As a child, I enjoyed singing in church about as much as I enjoyed learning long division in school. I loathed it. Shyness was partially the reason for this. The other reason was because I would have cherished a Sunday morning lie-in. Our church wasn’t within walking distance from our home; it was a forty-minute drive and there were five of us who needed to each use the bathroom, get dressed up and eat a substantial breakfast before leaving the house. Reaching a pew before the opening prayer was like a weekly Olympic sporting event. Anglican church services only last an hour, so it is vital to be punctual.
Attending church on Sunday mornings as a family was of paramount importance to my parents. They particularly enjoyed the praise and worship segment of the service. My dad would catch me sitting quietly from the corner of his eye, and hiss at me to get up and join in.
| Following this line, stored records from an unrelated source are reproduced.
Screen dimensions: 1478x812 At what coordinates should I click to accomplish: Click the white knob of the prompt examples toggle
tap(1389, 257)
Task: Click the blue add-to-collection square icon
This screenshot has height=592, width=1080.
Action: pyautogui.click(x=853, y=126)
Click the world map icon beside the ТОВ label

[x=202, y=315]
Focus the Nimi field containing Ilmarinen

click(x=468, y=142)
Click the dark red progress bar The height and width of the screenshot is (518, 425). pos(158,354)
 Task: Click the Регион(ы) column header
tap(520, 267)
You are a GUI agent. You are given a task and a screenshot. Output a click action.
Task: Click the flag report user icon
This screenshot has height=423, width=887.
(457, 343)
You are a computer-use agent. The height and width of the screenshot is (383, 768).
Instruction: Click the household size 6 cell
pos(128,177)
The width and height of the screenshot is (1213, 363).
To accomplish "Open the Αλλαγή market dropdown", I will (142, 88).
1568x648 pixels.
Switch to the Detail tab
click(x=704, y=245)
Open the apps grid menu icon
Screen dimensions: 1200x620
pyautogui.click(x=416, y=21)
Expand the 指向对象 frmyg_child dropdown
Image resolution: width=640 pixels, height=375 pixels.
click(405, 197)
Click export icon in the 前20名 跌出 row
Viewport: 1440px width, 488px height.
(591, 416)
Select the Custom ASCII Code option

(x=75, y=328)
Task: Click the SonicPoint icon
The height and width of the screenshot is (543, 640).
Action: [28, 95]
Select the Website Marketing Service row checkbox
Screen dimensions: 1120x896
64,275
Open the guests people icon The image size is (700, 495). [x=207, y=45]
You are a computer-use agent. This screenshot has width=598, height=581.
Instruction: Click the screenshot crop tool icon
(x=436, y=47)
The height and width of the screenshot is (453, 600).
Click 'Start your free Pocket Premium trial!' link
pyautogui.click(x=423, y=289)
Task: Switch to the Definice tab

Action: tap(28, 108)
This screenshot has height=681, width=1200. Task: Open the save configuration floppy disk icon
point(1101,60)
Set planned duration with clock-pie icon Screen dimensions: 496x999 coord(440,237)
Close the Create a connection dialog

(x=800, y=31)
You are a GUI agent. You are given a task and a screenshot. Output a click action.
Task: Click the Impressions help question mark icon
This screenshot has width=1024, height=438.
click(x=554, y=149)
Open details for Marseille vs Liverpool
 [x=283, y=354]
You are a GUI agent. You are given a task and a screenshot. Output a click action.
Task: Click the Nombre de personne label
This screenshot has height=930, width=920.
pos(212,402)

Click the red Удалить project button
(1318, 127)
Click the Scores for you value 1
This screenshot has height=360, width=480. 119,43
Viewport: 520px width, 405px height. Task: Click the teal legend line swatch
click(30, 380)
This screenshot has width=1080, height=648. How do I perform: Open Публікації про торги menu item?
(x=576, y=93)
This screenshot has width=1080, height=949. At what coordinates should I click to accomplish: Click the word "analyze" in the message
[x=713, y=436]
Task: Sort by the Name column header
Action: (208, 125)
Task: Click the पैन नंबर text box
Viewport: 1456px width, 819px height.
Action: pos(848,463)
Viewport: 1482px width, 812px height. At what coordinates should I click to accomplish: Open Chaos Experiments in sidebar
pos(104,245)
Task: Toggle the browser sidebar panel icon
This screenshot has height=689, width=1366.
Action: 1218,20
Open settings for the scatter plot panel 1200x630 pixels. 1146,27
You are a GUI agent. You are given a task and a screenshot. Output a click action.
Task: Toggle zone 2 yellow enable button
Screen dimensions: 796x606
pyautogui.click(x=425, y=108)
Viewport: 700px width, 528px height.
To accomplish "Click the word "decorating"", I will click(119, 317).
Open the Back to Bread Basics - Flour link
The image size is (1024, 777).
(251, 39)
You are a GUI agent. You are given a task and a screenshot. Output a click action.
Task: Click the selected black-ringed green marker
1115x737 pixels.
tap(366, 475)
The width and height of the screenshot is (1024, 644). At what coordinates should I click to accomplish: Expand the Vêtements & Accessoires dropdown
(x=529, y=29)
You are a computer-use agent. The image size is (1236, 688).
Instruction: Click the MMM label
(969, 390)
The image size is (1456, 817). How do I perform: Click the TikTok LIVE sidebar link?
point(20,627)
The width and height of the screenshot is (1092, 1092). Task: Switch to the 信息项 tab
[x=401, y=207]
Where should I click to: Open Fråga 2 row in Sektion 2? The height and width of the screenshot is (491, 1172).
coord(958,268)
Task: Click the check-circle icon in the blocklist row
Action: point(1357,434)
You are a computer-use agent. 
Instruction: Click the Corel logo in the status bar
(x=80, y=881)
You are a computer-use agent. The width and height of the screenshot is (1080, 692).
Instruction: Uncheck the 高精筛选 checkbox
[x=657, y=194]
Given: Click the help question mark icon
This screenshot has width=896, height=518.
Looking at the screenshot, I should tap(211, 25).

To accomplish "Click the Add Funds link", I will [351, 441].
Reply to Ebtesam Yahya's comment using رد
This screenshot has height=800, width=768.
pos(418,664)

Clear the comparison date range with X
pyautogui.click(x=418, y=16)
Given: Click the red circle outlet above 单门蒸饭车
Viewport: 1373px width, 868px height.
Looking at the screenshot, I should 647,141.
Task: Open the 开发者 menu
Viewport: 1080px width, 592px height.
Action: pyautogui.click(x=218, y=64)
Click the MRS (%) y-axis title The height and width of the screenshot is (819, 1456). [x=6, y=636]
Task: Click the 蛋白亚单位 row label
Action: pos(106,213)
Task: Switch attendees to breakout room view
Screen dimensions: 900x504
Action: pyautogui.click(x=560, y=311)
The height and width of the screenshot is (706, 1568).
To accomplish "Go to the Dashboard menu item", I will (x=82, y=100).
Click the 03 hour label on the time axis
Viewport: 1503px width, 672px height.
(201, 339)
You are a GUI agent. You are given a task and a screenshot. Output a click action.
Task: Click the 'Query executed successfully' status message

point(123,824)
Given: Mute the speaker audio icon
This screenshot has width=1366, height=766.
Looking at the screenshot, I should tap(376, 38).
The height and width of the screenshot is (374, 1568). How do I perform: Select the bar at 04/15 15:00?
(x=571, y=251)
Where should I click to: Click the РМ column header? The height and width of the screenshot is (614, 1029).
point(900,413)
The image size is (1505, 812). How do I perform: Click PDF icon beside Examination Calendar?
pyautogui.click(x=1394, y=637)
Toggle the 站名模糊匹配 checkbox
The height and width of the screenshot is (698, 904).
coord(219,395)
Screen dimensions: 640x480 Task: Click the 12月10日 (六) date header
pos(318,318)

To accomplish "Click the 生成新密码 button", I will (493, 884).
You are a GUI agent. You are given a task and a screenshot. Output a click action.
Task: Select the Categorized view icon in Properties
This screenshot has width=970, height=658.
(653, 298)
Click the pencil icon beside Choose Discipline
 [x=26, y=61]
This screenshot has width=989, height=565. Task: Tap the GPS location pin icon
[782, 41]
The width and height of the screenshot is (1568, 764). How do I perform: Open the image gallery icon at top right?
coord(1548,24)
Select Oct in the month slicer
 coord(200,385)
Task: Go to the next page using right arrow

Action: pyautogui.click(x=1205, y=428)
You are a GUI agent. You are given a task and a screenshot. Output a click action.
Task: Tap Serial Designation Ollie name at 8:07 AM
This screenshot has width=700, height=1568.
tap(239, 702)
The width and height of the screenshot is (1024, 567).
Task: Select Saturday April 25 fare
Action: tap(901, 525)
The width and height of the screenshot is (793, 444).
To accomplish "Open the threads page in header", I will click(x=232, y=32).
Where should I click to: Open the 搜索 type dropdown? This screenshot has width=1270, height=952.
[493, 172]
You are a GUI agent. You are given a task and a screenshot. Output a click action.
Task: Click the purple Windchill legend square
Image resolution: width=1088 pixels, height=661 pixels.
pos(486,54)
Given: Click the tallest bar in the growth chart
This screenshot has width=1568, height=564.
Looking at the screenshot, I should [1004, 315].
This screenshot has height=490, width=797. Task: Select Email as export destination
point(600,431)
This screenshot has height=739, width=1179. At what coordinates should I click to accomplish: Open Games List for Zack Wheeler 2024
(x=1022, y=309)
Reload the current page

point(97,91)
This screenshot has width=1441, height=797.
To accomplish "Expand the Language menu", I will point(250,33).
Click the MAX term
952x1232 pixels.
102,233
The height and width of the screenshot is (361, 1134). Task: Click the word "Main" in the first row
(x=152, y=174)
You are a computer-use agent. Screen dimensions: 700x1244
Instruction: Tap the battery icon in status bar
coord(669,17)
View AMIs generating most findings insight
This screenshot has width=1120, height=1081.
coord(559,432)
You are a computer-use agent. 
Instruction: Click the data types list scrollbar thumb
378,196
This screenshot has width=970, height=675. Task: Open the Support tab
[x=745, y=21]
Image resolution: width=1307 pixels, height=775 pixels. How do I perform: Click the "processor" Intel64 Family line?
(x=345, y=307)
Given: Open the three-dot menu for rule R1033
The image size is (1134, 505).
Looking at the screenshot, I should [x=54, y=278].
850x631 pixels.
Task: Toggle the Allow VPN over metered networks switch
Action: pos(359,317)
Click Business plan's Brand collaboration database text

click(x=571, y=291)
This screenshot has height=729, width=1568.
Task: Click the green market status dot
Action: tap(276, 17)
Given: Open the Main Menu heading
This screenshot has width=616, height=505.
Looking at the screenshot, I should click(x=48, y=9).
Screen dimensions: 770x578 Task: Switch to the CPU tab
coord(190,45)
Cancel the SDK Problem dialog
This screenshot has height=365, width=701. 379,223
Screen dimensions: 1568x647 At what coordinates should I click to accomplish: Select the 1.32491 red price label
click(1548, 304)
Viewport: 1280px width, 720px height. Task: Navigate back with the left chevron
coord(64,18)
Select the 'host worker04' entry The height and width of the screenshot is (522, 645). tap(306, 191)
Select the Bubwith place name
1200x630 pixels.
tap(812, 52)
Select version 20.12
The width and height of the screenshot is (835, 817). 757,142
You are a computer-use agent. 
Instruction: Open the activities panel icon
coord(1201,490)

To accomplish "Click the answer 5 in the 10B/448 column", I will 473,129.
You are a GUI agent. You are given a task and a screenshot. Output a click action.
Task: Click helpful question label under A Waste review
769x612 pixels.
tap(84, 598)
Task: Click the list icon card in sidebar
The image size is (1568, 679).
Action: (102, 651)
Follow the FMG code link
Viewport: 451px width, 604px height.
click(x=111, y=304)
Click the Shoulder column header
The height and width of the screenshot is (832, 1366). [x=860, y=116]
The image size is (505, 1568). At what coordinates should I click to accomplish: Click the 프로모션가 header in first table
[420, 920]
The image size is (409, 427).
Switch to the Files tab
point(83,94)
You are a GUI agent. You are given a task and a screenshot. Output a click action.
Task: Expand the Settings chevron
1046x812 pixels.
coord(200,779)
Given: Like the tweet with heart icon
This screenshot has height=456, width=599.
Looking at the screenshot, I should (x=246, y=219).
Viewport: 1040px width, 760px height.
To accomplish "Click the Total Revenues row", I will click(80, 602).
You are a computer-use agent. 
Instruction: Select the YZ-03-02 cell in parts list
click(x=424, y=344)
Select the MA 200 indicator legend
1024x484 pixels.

Obedience was always in my nature, and so I would reluctantly ascend from our pew and mumble through ‘Be Thou my vision’, ‘To God be the glory’ and other classics that were projected on the screen.
I never properly understood the importance of worship. As I got older, friends invited me to their churches, and I would see great passion in members of the congregation when they sang to the Lord. Some literally cried out to God – on their knees, with tears streaming down their faces – and I couldn’t fathom why. Others would be jumping for joy. It was like they had completely forgotten themselves. I had yet to find the Lord for myself, and so up until then my worship was strained.
Worship is accrediting worth to something or someone. It is a heartfelt expression of adoration, wonder and fascination. It is also an expression of gratitude towards God. When He has pulled you through trials, you simply cannot sit still. Those who worship hard usually have monumental testimonies.
Since growing in my faith, I not only worship God in song. I also worship Him by devoting time every day to express my gratitude through prayer. We humans are designed to worship. It is not taxing for us at all if you think about it. Everybody worships someone or something. Wealth, celebrities, friends and spouses can all take precedence in our lives. I was raised in a Christian household; however, for most of my adolescent years, I failed to put God at the centre of my life. Fashion and beauty were what occupied my mind, and I relied on the prayers of my parents to keep God within my orbit.
Why do we worship Him? We worship not just because of who God is, but because of what He has done: sacrificing His Son, so that we may have eternal life and not perish. By uttering songs to Him we also come into God’s presence, which in turn shapes us into His likeness. There are many verses in the Bible that touch on worship. King David outlines reasons for why we must worship in Psalm 146:6-10. Psalm 150:6 states that everything that is capable of breath must praise the Lord. A verse I like to meditate over is Habakkuk 3:17-18, which reads:
‘Though the fig tree does not bud and there are no grapes on the vines, though the olive crop fails and the fields produce no food, though there are no sheep in the pen and no cattle in stalls, yet I will rejoice in the Lord, I will be joyful in God my Saviour.’
There are periods in life where we do not flourish, and it can be quite challenging to rejoice in the midst of these moments. Sometimes we can fall into the trap of feeling like God has forsaken us. The Gospel in song has been a great healing tool for me in the past, and continues to lift my spirit. For me, it literally magnifies the Lord and takes my eyes off the busyness and hardships of life. Psalm 42:11 says: ‘Why, my soul are you downcast? Why so disturbed within me? Put your hope in God, for I will yet praise Him, my Saviour and my God.’ Worship plays an essential role in rekindling our spiritual fire and keeping it ablaze. It affirms the Word of God over our lives – and words hold great power.